## EXERCISE INSTRUCTIONS
Can you revise the listing by replacing "wind turbine" with "solar panel" and leaving everything else as it is? Begin at the line that has "Screen dimensions: 1024x585", stop after the line with "click(x=149, y=110)", and don't include the pictures.

## DATASET
--------

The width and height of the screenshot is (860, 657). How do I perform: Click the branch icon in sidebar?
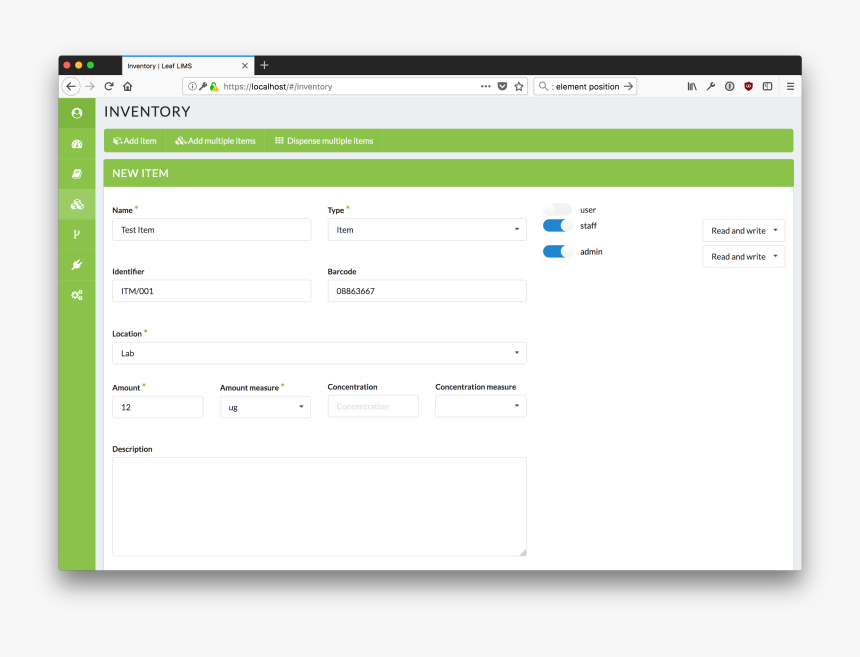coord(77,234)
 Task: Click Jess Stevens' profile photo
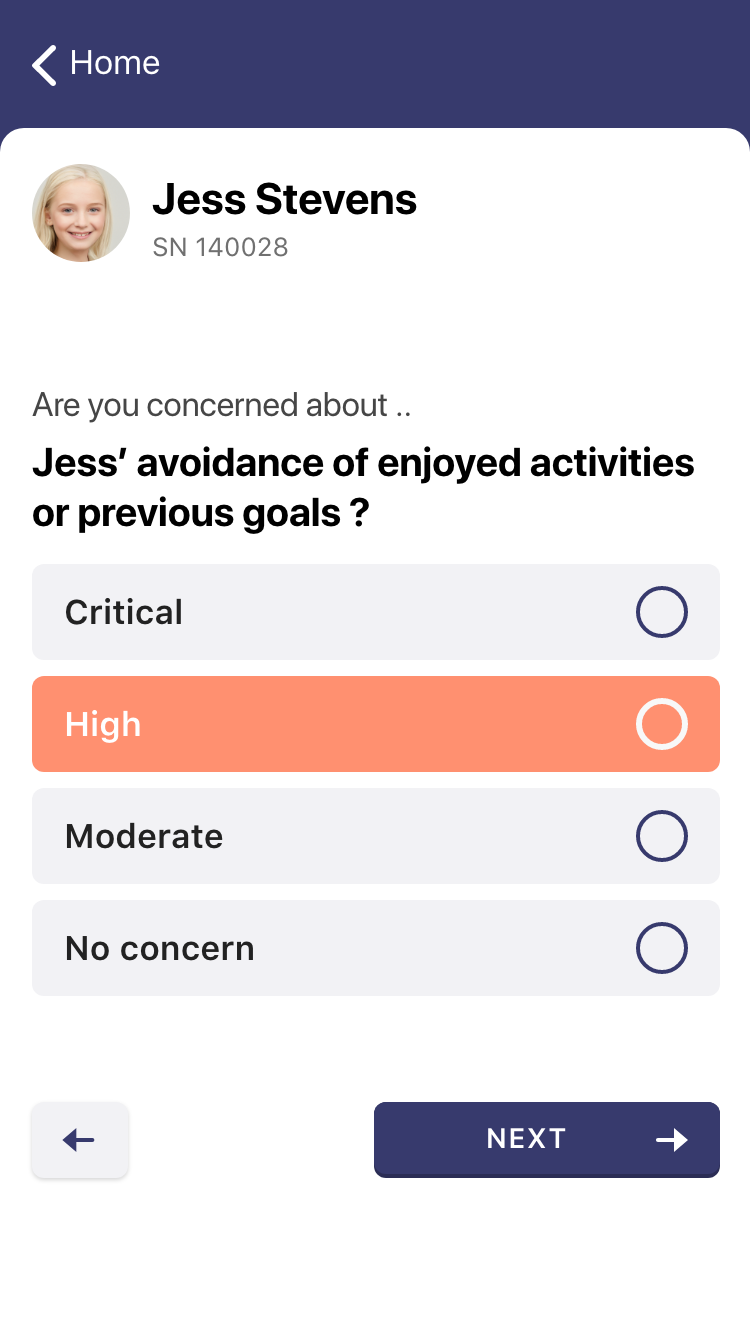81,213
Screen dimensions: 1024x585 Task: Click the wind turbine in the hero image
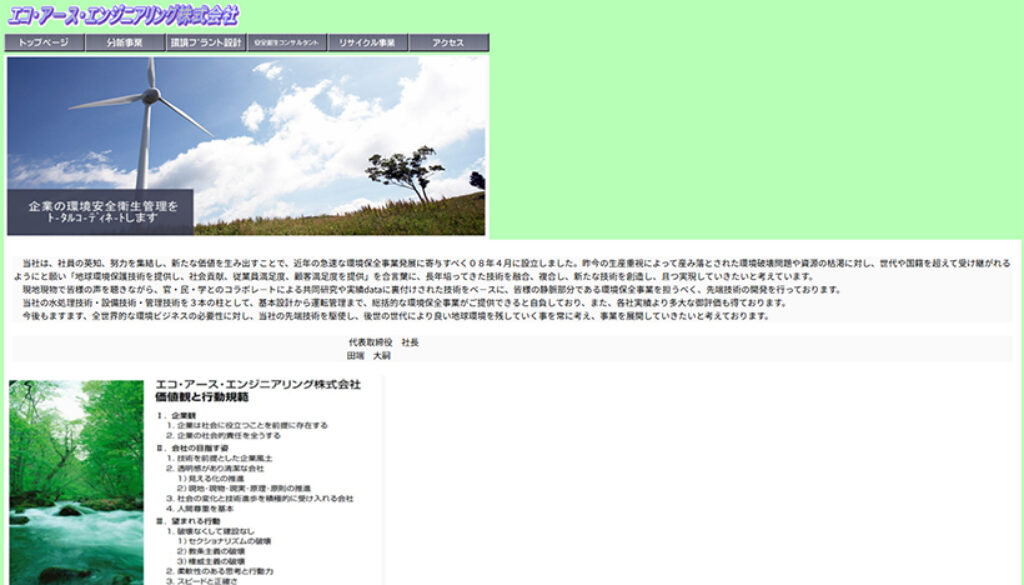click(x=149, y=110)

--------

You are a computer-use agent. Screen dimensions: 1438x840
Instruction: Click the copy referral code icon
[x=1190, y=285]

--------

## SOLUTION TO THE EXERCISE
Screen dimensions: 1024x585 Task: Click the solar panel in the hero image
click(x=149, y=110)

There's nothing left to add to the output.